# Work to complete
Revise the records below so that each "screenshot" becomes "screen image", leaving everything else unchanged.

# Source material
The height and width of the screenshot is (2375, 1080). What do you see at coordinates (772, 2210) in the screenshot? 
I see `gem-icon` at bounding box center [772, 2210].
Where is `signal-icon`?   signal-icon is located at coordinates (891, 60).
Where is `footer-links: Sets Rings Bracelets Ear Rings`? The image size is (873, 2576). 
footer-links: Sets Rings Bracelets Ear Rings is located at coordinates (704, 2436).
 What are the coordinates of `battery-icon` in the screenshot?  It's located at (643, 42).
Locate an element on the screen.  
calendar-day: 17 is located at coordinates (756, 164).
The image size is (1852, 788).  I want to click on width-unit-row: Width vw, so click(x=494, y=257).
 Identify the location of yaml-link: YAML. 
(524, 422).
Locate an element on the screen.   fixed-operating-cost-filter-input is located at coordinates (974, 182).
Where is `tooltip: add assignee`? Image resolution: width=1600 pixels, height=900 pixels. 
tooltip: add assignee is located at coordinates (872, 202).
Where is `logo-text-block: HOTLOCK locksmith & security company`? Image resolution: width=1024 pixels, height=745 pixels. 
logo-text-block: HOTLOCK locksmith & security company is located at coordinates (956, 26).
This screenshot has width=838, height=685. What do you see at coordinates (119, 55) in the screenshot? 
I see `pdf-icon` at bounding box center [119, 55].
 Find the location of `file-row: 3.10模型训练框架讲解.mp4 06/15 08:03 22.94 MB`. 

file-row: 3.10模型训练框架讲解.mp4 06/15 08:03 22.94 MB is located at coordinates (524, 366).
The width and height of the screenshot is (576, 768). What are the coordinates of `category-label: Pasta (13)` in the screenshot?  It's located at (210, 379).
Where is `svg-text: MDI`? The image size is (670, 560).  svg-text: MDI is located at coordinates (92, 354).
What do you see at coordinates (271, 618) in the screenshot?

# Task response
The height and width of the screen image is (2375, 1080). What do you see at coordinates (772, 2210) in the screen image? 
I see `gem-icon` at bounding box center [772, 2210].
Where is `signal-icon`?   signal-icon is located at coordinates (891, 60).
Where is `footer-links: Sets Rings Bracelets Ear Rings`? The image size is (873, 2576). 
footer-links: Sets Rings Bracelets Ear Rings is located at coordinates (704, 2436).
 What are the coordinates of `battery-icon` in the screen image?  It's located at (643, 42).
Locate an element on the screen.  
calendar-day: 17 is located at coordinates (756, 164).
The image size is (1852, 788).  I want to click on width-unit-row: Width vw, so click(x=494, y=257).
 Identify the location of yaml-link: YAML. 
(524, 422).
Locate an element on the screen.   fixed-operating-cost-filter-input is located at coordinates (974, 182).
Where is `tooltip: add assignee`? Image resolution: width=1600 pixels, height=900 pixels. 
tooltip: add assignee is located at coordinates (872, 202).
Where is `logo-text-block: HOTLOCK locksmith & security company`? Image resolution: width=1024 pixels, height=745 pixels. 
logo-text-block: HOTLOCK locksmith & security company is located at coordinates (956, 26).
This screen image has width=838, height=685. What do you see at coordinates (119, 55) in the screen image? 
I see `pdf-icon` at bounding box center [119, 55].
 Find the location of `file-row: 3.10模型训练框架讲解.mp4 06/15 08:03 22.94 MB`. 

file-row: 3.10模型训练框架讲解.mp4 06/15 08:03 22.94 MB is located at coordinates (524, 366).
The width and height of the screen image is (576, 768). What are the coordinates of `category-label: Pasta (13)` in the screen image?  It's located at (210, 379).
Where is `svg-text: MDI`? The image size is (670, 560).  svg-text: MDI is located at coordinates (92, 354).
What do you see at coordinates (271, 618) in the screen image?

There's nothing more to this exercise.